The KJV's choice of 'publican' to translate the Greek telones was based on the Latin publicanus - a Roman tax farmer who bid for the right to collect taxes in a province and made his profit from whatever he could collect above the required amount. The word was chosen to make the Roman fiscal context legible to English readers. But telones in the Gospels is more specifically a local toll collector at customs posts - likely a subordinate in the tax collection system rather than a major publicanus. The choice of 'publican' nonetheless gave the translation a Roman legal flavor that connected the text to its imperial context.
In the Gospel narratives, tax collectors (publicans) are a consistently significant group.

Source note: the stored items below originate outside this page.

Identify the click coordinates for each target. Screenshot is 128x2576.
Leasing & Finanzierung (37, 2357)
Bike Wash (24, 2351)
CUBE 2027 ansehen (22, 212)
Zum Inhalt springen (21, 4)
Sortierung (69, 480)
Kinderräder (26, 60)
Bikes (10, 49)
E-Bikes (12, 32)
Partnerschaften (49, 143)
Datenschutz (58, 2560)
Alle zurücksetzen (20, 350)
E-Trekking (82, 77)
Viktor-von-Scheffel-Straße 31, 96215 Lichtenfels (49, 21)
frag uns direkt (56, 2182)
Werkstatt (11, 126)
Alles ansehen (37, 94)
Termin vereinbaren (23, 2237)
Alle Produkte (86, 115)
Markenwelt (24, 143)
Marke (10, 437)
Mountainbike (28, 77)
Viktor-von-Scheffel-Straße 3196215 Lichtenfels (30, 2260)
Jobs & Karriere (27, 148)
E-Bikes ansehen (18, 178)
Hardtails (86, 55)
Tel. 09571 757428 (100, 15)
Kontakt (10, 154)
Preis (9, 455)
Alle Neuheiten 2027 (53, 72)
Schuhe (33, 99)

Jesus calls Matthew (Levi) from his tax booth; he eats with tax collectors and sinners, provoking scandalized commentary; Zacchaeus the chief tax collector climbs a tree to see him and becomes a vehicle for the statement 'the Son of Man is come to seek and to save that which was lost' (Luke 19:10). Most memorably, the Parable of the Pharisee and the Publican (Luke 18:10-14) contrasts the prayer of a self-congratulating Pharisee with the prayer of a tax collector who stands far off, beats his breast, and says 'God be merciful to me a sinner.' Jesus declares that the publican 'went down to his house justified rather than the other.'
This parable gave Christian theology a model of contrite prayer that has been referenced continuously for two millennia. The publican's prayer - sometimes called the Jesus Prayer in Eastern Christian tradition (elaborated as 'Lord Jesus Christ, Son of God, have mercy on me, a sinner') - became foundational to Orthodox spirituality and appears widely in Christian devotional literature. The contrast between the ostentatious religious prayer and the simple, honest confession of unworthiness is one of the clearest expressions in the Gospels of the principle that God receives the humble and resists the proud.
In British English, 'publican' as a pub landlord derives from the Latin publicus (public) via 'public house.' The two 'publicans' meet only in the dictionary. Yet the coincidence has been noted and exploited by writers, preachers, and comedians for centuries: the biblical publican who was a sinner and the English publican who sells alcohol occupy adjacent moral territory in certain ecclesiastical minds, and the overlap has been pointed out with varying degrees of seriousness.
The word's biblical use is largely archaic in modern translations, which prefer 'tax collector' for clarity. 'Publican' survives primarily in liturgical contexts, in quotations from the KJV, and in the compound 'publican and sinner' - which has entered English as a description of those outside respectable religious society.